RECORDED DATA

=-=-=

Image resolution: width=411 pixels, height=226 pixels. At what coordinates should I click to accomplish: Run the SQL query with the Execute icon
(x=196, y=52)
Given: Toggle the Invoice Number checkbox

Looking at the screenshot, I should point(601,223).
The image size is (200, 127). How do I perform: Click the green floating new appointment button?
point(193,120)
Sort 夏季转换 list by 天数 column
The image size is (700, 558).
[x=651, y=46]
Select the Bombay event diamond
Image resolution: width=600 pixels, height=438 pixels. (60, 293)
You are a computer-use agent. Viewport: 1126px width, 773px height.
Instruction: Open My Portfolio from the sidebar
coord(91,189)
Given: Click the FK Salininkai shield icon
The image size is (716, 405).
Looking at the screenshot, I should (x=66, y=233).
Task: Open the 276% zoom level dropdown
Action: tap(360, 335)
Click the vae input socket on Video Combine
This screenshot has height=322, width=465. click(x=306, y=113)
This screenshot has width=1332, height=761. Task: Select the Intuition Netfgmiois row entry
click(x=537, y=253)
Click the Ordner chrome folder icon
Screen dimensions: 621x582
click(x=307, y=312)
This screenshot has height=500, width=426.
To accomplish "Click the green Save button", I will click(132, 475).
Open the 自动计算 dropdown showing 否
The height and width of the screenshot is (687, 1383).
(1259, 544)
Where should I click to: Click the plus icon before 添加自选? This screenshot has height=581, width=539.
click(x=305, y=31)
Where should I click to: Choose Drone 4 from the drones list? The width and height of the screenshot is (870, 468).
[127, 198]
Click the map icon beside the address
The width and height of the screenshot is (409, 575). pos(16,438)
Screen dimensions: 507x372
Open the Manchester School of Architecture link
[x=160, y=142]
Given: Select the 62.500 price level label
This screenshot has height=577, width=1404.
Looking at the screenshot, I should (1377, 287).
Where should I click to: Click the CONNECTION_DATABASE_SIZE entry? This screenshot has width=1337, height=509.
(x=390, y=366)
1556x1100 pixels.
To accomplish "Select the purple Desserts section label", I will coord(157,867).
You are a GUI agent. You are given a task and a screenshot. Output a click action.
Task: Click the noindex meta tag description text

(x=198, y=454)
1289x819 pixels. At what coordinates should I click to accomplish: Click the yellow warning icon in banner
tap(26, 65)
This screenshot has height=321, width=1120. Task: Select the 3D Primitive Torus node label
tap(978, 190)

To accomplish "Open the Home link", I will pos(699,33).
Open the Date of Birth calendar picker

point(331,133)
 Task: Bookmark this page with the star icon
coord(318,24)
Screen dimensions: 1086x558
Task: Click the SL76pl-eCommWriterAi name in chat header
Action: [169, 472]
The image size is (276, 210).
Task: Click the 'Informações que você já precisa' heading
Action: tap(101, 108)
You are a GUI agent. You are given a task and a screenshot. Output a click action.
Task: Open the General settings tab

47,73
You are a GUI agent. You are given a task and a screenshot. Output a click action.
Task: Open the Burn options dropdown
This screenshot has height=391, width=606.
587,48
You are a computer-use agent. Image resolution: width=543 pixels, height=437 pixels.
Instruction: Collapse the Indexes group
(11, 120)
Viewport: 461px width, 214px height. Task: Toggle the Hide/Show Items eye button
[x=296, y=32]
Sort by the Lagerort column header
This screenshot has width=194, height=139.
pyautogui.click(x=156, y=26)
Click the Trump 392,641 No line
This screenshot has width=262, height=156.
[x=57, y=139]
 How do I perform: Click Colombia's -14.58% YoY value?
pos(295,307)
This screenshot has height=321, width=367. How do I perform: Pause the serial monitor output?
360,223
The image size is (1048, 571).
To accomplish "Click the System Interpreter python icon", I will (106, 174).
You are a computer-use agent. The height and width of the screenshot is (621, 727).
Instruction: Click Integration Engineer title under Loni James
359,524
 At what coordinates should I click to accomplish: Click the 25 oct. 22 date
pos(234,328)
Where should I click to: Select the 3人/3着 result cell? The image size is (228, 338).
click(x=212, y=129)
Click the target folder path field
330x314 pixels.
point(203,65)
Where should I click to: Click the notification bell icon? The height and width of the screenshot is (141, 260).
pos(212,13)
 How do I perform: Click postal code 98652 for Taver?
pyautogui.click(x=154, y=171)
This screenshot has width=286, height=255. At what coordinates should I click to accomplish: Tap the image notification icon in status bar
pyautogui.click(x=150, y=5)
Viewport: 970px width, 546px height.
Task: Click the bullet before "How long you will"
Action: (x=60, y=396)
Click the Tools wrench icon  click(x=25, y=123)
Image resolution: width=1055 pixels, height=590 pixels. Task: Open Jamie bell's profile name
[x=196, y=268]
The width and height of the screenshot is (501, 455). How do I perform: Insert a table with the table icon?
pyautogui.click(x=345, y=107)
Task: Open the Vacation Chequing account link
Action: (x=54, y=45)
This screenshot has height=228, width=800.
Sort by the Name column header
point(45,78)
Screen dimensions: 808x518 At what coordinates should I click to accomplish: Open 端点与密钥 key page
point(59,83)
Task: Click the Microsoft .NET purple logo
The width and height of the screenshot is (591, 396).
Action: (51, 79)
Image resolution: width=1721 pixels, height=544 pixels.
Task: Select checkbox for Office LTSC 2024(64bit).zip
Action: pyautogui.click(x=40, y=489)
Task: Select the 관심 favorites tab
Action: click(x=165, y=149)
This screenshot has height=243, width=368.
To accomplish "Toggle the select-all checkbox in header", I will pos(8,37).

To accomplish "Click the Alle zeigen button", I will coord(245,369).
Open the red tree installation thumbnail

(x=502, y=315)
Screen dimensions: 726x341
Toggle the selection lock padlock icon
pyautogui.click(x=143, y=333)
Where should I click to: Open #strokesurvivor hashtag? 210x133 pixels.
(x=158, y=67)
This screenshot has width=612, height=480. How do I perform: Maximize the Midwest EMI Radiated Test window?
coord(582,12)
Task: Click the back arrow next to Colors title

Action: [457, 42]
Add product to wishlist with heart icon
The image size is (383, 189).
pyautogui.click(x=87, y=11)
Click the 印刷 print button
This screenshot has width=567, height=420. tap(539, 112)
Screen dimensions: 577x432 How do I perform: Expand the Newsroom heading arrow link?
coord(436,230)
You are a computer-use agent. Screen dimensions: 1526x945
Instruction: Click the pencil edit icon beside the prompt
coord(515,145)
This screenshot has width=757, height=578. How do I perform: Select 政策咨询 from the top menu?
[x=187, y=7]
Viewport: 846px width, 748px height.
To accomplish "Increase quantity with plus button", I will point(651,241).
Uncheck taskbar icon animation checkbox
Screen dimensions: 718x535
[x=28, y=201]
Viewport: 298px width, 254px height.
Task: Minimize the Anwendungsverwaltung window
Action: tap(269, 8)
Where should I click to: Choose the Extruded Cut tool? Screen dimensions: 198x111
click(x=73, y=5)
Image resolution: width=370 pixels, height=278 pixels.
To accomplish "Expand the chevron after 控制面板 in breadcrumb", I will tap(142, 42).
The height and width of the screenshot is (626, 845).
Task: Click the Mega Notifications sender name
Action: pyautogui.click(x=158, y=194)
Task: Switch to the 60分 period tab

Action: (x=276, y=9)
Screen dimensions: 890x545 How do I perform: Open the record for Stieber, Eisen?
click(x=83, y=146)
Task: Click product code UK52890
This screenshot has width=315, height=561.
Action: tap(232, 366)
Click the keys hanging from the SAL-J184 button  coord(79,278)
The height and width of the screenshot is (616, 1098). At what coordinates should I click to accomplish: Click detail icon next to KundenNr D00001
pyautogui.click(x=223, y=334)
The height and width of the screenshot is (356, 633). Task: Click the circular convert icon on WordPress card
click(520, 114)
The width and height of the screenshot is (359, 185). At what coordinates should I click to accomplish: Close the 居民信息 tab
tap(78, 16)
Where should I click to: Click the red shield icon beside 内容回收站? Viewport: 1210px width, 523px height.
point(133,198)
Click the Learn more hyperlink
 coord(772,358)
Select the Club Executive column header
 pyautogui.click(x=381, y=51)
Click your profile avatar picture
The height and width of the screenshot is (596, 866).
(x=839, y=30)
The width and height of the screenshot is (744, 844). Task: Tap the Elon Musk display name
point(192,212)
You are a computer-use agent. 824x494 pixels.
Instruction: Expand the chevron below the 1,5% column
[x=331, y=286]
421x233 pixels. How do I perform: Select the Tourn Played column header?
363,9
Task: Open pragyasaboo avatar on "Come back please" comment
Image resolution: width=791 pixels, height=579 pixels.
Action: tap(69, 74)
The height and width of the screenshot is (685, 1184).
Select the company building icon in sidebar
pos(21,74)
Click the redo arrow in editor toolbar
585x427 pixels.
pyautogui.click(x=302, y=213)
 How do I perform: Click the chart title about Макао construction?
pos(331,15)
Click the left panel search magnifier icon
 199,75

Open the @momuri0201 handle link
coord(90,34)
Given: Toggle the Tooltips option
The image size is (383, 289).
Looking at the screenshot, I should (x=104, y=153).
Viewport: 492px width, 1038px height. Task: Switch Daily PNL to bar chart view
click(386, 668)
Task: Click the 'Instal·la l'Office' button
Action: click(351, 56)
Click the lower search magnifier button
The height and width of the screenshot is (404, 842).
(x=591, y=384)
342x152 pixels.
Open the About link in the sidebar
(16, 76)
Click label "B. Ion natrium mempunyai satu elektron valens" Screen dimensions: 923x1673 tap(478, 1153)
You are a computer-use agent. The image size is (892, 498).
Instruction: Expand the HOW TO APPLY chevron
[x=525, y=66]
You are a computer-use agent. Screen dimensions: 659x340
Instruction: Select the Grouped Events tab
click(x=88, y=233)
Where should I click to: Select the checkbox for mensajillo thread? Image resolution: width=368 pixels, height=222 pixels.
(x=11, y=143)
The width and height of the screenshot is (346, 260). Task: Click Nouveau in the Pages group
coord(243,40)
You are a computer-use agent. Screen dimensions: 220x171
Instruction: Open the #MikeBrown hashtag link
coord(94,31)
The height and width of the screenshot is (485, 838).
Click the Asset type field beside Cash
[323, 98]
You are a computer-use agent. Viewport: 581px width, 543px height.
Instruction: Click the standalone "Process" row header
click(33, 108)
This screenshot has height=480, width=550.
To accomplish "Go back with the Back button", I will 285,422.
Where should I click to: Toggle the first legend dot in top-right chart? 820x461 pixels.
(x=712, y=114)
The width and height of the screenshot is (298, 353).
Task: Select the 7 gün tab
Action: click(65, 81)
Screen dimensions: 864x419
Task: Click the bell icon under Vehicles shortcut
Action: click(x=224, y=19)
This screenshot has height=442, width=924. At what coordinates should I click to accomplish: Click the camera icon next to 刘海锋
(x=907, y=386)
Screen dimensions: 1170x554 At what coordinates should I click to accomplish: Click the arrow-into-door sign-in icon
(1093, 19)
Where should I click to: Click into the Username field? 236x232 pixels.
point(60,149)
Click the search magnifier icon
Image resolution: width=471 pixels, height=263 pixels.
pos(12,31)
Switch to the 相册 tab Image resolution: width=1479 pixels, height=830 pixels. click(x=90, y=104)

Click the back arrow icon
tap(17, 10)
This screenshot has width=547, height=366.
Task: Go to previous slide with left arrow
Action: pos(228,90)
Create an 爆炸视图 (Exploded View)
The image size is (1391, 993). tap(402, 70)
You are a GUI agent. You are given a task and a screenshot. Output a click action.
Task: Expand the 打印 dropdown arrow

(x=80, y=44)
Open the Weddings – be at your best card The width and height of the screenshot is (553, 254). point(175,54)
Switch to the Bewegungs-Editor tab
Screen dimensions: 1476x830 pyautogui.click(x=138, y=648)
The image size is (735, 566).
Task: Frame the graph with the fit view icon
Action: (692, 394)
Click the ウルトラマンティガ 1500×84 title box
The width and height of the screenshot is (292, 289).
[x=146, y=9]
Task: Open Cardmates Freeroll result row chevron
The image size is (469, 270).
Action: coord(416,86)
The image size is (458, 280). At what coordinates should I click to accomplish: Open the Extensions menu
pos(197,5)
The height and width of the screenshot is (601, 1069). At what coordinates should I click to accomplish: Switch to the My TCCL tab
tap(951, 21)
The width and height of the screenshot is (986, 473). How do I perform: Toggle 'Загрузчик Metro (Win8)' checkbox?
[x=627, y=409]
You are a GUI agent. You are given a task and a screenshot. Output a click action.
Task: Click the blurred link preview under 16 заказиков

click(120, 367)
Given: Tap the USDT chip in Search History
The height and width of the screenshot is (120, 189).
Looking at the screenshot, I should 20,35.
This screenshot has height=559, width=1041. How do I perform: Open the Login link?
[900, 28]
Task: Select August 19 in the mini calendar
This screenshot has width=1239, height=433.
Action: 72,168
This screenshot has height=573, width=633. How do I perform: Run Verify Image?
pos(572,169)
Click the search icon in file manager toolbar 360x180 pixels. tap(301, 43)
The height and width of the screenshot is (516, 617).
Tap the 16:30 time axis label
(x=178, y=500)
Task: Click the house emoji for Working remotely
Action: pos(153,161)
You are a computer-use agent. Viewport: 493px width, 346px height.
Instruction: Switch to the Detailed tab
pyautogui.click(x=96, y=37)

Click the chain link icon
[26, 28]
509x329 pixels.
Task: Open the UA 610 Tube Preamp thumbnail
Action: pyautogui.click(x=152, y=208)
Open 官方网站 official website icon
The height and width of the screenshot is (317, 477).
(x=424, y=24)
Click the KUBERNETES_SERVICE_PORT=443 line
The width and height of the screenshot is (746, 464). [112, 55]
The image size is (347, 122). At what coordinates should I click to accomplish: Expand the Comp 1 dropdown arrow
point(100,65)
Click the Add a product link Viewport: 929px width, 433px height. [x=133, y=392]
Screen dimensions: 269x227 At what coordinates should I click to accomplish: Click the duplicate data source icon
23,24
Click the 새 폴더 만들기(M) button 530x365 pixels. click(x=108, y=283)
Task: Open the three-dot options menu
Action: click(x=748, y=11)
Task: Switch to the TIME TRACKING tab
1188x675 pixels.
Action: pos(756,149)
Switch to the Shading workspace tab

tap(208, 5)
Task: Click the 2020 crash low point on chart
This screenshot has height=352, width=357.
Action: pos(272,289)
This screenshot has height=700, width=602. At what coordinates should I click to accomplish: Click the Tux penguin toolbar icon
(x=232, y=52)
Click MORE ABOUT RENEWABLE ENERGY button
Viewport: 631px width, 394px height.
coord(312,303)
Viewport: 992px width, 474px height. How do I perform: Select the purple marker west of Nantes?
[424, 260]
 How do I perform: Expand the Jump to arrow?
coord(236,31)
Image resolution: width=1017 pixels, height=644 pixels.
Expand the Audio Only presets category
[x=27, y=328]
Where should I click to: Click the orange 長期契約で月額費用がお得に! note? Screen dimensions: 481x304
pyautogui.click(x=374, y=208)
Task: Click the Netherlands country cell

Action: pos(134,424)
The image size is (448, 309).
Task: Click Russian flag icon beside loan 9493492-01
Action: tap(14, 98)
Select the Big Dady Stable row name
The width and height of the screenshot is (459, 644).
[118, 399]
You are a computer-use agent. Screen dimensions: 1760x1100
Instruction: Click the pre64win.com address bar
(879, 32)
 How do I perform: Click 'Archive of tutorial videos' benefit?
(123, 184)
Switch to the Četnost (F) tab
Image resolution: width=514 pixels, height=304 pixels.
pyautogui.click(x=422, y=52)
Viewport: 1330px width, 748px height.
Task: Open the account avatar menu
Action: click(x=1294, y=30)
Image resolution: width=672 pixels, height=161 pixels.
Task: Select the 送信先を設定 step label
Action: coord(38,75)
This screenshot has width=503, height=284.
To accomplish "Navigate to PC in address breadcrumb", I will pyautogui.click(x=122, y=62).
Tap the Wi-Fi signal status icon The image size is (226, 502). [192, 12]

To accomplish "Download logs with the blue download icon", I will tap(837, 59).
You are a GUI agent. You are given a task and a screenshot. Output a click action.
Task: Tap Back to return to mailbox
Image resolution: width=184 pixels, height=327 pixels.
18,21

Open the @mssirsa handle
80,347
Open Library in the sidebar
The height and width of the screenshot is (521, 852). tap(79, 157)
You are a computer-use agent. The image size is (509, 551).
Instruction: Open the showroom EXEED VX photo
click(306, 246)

=-=-=

WHAT YOU ARE ASKED TO DO
Pick out every line above that holds the word "product" and copy it.

ANSWER TO THIS PROBLEM
Add product to wishlist with heart icon
Task: Click product code UK52890
Click the Add a product link Viewport: 929px width, 433px height. [x=133, y=392]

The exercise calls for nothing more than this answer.